For tool integration, we will use Tavily Search, an advanced web search engine that provides relevant context directly in response to user queries, avoiding unnecessary descriptions, URLs, and irrelevant parameters.

agent = Agent(
    model = Gemini(id="gemini-2.0-flash-exp"),
    tools = [TavilyTools()],
    markdown=True,
    system_prompt = SYSTEM_PROMPT,
    instructions = INSTRUCTIONS
)

Step 5: Multimodal – Understanding the Image

With the Agent components now in place, the next step is to provide user input. This can be done in two ways: either by passing the image path or the URL, along with a user prompt specifying what information needs to be extracted from the provided image.

Approach: 1 Using Image Path

Multimodal - Understanding the Image
agent.print_response(
    "Analyze the product image",
    images = ["images/bournvita.jpg"],
    stream=True
)

Output:

Approach: 2 Using URL

agent.print_response(
    "Analyze the product image",
    images = ["https://beardo.in/cdn/shop/products/9_2ba7ece4-0372-4a34-8040-5dc40c89f103.jpg?v=1703589764&width=1946"],
    stream=True
)

Output:

beardo

Step 6: Develop the Web App using Streamlit

Now that we know how to execute the Multimodal Agent, let’s build the UI part using Streamlit. 

import streamlit as st
from PIL import Image
from io import BytesIO
from tempfile import NamedTemporaryFile

st.title("🔍 Product Ingredient Analyzer")

To optimize performance, define the Agent inference under a cached function. The cache decorator helps improve efficiency by reusing the Agent instance.

Since we are using Streamlit, which refreshes the entire page after each event loop or widget trigger, adding st.cache_resource ensures the function is not refreshed and saves it in the cache.

@st.cache_resource
def get_agent():
    return Agent(
        model=Gemini(id="gemini-2.0-flash-exp"),
        system_prompt=SYSTEM_PROMPT,
        instructions=INSTRUCTIONS,
        tools=[TavilyTools(api_key=os.getenv("TAVILY_API_KEY"))],
        markdown=True,
    )

When a new image path is provided by the user, the analyze_image function runs and executes the Agent object defined in get_agent. For real-time capture and the option to upload images, the uploaded file needs to be saved temporarily for processing.

The image is stored in a temporary file, and once the execution is completed, the temporary file is deleted to free up resources. This can be done using the NamedTemporaryFile function from the tempfile library. 

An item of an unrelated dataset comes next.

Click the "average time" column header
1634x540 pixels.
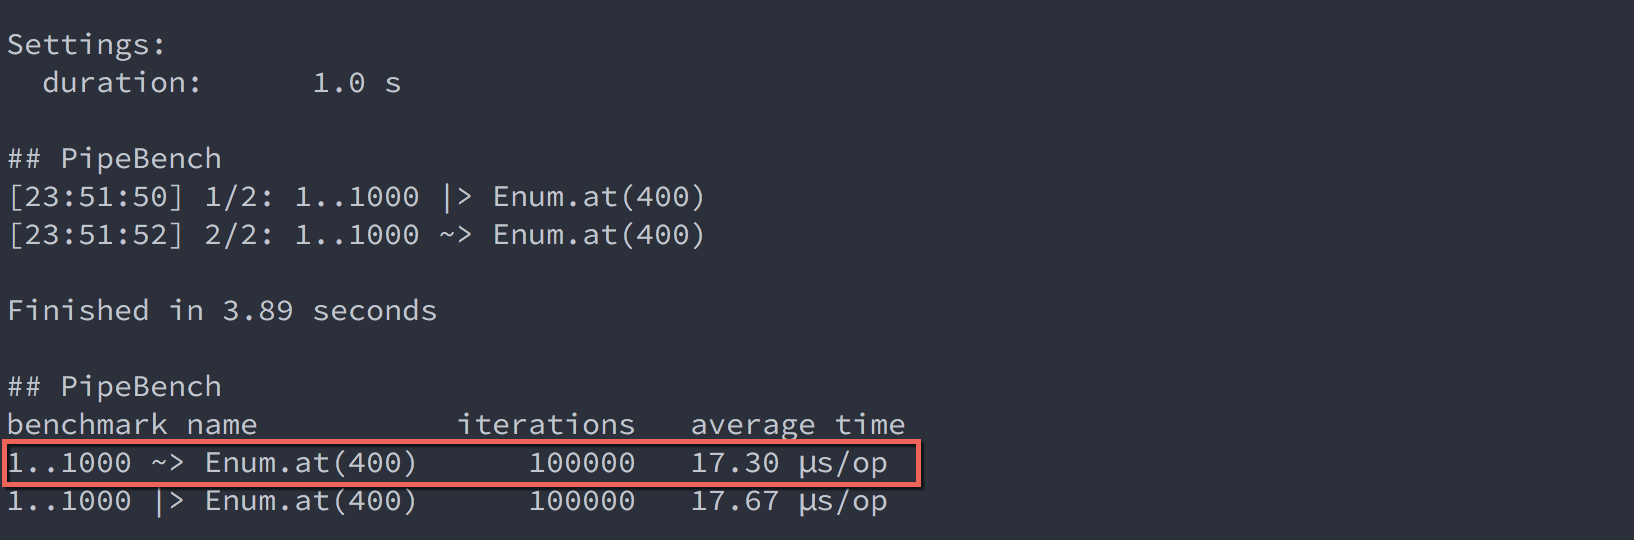[x=797, y=425]
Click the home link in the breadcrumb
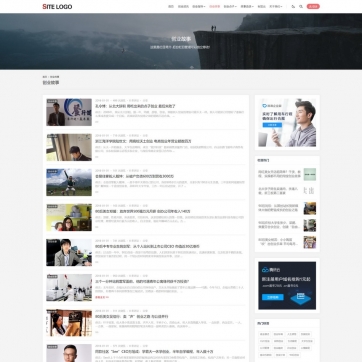This screenshot has width=362, height=362. point(44,77)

def analyze_image(image_path):
    agent = get_agent()
    with st.spinner('Analyzing image...'):
        response = agent.run(
            "Analyze the given image",
            images=[image_path],
        )
        st.markdown(response.content)

def save_uploaded_file(uploaded_file):
    with NamedTemporaryFile(dir='.', suffix='.jpg', delete=False) as f:
        f.write(uploaded_file.getbuffer())
        return f.name

For a better user interface, when a user selects an image, it is likely to have varying resolutions and sizes. To maintain a consistent layout and properly display the image, we can resize the uploaded or captured image to ensure it fits clearly on the screen.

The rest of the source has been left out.